-- Your assignment --
Look through the data below, tally the lines where "plus" occurs, and write the total alone.

== Segment start ==

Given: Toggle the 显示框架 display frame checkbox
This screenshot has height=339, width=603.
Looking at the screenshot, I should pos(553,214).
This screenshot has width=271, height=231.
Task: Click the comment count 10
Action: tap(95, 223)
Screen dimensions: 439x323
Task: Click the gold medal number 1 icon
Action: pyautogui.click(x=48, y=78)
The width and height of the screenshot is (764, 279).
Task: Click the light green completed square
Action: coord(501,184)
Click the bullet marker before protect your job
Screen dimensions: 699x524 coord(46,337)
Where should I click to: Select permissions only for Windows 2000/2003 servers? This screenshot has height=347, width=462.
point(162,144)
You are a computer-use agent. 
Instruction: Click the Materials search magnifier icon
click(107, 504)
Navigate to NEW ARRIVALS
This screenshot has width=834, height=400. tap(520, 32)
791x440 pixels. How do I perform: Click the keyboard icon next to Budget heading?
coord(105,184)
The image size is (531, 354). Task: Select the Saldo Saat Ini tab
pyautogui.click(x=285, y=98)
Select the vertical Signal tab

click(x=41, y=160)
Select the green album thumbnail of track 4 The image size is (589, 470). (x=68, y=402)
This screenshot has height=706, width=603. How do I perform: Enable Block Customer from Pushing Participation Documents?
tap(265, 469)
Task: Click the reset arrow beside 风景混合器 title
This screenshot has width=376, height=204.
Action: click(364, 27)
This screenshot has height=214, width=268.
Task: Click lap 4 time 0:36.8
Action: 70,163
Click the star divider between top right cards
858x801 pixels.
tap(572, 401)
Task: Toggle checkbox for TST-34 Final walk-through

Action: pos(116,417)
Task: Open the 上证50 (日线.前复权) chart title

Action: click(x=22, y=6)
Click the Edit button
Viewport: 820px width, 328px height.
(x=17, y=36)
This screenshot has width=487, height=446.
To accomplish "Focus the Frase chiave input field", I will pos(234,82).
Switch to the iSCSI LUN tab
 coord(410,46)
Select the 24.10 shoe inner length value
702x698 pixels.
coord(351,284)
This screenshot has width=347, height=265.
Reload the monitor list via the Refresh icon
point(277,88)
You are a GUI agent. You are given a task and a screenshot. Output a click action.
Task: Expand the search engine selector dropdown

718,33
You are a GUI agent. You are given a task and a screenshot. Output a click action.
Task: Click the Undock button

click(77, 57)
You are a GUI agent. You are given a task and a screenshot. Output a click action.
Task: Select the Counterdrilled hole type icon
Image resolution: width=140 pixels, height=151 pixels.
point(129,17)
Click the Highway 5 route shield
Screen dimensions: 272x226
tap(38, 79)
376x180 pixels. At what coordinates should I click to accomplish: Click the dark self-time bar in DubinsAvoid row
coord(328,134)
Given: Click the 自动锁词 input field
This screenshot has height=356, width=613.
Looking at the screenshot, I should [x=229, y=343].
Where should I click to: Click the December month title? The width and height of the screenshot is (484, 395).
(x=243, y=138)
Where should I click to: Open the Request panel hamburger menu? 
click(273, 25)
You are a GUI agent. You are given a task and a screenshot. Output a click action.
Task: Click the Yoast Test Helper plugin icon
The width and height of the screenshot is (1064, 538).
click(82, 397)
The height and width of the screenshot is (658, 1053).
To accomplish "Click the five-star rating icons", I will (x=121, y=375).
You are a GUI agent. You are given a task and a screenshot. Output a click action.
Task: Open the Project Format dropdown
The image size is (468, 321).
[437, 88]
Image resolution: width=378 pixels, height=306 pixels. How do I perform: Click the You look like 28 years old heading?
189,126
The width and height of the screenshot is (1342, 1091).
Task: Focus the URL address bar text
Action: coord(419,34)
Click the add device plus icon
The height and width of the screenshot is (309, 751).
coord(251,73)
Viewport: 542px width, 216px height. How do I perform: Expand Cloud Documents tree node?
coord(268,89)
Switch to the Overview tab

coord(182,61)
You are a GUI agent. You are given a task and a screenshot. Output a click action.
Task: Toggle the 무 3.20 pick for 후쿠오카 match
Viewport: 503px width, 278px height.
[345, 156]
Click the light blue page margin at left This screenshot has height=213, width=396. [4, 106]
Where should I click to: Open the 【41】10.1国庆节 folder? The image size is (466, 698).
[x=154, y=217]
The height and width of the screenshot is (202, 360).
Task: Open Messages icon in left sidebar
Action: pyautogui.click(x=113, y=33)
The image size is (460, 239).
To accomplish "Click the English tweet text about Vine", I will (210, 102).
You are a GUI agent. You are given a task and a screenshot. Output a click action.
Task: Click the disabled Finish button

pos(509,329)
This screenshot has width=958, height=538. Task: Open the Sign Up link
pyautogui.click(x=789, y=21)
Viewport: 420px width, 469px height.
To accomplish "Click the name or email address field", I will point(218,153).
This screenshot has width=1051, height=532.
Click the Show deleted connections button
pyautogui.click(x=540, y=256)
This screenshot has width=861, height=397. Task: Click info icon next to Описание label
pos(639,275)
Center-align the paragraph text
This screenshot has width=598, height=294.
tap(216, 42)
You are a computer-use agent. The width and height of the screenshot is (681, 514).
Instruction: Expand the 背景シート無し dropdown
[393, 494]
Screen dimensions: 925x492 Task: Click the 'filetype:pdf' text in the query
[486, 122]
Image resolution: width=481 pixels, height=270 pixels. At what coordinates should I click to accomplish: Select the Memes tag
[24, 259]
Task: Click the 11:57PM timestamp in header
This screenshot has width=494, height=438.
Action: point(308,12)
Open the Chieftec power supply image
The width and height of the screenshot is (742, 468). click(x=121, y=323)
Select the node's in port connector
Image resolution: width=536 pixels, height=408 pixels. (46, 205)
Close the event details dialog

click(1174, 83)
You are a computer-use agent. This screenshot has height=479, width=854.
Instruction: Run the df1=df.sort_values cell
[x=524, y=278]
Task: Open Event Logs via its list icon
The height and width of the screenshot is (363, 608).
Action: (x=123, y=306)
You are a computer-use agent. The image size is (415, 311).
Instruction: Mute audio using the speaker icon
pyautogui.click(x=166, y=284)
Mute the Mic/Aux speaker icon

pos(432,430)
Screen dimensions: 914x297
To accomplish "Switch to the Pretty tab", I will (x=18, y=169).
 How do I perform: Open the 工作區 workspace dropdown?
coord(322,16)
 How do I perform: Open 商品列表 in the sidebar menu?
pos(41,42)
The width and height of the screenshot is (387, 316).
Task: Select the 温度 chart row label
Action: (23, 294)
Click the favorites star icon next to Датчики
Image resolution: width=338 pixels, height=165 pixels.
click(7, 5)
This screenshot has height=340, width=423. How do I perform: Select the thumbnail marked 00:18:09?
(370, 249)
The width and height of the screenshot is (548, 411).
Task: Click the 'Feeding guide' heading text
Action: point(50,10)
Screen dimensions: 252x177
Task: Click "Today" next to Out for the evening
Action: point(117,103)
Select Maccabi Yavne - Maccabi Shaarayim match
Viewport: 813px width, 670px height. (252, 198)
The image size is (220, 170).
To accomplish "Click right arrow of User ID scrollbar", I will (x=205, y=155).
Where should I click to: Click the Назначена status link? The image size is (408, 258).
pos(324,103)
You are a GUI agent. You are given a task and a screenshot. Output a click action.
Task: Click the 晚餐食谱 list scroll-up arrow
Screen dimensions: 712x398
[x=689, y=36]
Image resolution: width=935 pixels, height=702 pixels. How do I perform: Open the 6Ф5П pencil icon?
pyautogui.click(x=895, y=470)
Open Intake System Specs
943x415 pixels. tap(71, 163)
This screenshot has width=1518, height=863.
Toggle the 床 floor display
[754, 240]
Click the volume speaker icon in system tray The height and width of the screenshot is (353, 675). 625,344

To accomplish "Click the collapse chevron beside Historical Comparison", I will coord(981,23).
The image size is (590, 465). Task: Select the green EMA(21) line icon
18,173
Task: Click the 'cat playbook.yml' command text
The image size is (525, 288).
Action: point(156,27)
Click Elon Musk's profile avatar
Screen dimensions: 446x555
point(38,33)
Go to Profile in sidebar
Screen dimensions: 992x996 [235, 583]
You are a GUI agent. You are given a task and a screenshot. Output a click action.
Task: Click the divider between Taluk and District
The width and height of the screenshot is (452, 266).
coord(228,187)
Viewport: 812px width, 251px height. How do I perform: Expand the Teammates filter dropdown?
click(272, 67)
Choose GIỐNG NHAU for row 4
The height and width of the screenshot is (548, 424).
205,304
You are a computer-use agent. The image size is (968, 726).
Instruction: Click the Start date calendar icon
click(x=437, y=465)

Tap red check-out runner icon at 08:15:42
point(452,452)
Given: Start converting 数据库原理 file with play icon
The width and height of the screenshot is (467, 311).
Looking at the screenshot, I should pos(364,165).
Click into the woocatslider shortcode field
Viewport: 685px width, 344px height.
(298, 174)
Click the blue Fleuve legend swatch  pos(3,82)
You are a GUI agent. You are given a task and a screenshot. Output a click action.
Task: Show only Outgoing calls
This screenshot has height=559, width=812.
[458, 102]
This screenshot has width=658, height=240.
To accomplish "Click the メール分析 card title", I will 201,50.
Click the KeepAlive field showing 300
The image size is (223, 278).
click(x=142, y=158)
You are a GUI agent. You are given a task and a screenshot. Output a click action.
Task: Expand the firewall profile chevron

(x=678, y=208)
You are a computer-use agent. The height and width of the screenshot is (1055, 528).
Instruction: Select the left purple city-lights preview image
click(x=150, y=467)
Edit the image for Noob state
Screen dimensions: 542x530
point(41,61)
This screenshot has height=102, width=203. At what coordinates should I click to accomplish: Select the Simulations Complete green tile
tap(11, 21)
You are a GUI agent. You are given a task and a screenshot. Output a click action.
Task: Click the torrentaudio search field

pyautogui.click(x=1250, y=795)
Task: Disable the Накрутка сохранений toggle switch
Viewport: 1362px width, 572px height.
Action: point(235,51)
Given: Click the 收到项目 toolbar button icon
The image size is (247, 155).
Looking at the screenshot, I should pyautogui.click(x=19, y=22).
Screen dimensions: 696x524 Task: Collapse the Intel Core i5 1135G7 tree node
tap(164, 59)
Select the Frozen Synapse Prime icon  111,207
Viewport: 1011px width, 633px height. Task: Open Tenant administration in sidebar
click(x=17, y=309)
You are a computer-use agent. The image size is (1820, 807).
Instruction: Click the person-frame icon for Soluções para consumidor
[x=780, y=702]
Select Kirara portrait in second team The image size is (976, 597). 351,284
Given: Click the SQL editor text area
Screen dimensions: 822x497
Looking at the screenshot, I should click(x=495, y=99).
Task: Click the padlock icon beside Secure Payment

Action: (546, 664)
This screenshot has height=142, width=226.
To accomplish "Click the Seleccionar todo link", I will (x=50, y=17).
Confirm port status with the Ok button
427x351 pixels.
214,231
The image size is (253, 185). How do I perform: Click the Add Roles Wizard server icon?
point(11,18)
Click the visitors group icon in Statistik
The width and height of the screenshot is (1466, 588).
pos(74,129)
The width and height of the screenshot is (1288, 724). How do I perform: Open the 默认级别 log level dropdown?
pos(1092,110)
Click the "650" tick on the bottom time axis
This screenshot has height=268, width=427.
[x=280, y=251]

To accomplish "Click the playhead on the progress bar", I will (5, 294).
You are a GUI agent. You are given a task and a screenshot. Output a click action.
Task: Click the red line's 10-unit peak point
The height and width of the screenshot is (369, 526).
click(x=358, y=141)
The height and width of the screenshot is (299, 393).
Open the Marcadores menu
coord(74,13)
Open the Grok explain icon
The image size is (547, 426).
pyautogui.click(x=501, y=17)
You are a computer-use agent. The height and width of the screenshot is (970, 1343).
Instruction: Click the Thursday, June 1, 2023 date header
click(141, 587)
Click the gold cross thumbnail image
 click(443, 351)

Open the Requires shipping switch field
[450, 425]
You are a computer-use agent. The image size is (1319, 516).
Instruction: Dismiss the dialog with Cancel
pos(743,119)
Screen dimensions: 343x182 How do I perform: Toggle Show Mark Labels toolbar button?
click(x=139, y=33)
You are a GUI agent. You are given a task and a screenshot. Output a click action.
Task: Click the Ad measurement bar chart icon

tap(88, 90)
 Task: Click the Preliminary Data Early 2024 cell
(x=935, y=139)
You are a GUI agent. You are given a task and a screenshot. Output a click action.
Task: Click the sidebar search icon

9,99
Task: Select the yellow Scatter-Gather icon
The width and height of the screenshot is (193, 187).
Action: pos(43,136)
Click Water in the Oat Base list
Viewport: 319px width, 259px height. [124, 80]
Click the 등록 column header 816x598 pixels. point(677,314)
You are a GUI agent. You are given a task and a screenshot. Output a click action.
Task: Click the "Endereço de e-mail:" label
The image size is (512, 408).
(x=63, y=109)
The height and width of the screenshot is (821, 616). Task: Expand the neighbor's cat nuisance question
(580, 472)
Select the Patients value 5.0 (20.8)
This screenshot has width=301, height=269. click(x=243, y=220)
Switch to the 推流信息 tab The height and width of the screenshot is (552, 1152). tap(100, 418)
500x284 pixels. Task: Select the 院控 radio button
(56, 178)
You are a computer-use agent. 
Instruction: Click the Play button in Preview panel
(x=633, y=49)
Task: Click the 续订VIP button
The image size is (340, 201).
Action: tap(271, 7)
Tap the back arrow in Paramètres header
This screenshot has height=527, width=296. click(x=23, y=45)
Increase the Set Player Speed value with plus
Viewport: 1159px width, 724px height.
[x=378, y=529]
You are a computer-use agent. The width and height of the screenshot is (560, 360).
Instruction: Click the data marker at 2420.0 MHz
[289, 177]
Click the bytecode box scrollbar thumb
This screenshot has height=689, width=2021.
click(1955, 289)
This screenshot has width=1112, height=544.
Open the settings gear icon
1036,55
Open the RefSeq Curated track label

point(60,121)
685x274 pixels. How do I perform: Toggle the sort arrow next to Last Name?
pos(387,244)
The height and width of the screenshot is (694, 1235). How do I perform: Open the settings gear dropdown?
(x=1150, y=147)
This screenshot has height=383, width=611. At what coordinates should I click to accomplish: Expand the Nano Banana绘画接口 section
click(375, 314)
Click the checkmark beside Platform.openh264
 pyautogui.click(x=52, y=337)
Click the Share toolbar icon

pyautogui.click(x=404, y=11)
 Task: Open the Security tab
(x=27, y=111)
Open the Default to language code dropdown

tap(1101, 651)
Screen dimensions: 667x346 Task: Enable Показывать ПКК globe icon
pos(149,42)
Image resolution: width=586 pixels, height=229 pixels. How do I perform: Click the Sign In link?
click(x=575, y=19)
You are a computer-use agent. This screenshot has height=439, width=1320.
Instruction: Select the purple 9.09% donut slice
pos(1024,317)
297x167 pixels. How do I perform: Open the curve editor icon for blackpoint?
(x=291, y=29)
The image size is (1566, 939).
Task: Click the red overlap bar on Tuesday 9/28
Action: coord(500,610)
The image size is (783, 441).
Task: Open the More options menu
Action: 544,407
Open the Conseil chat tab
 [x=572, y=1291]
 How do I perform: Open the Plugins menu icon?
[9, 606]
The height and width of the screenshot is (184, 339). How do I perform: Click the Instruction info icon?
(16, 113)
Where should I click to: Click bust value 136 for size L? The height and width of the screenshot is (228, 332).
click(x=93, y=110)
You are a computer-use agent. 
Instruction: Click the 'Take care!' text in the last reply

== Segment end ==

-- Answer for this exercise --
2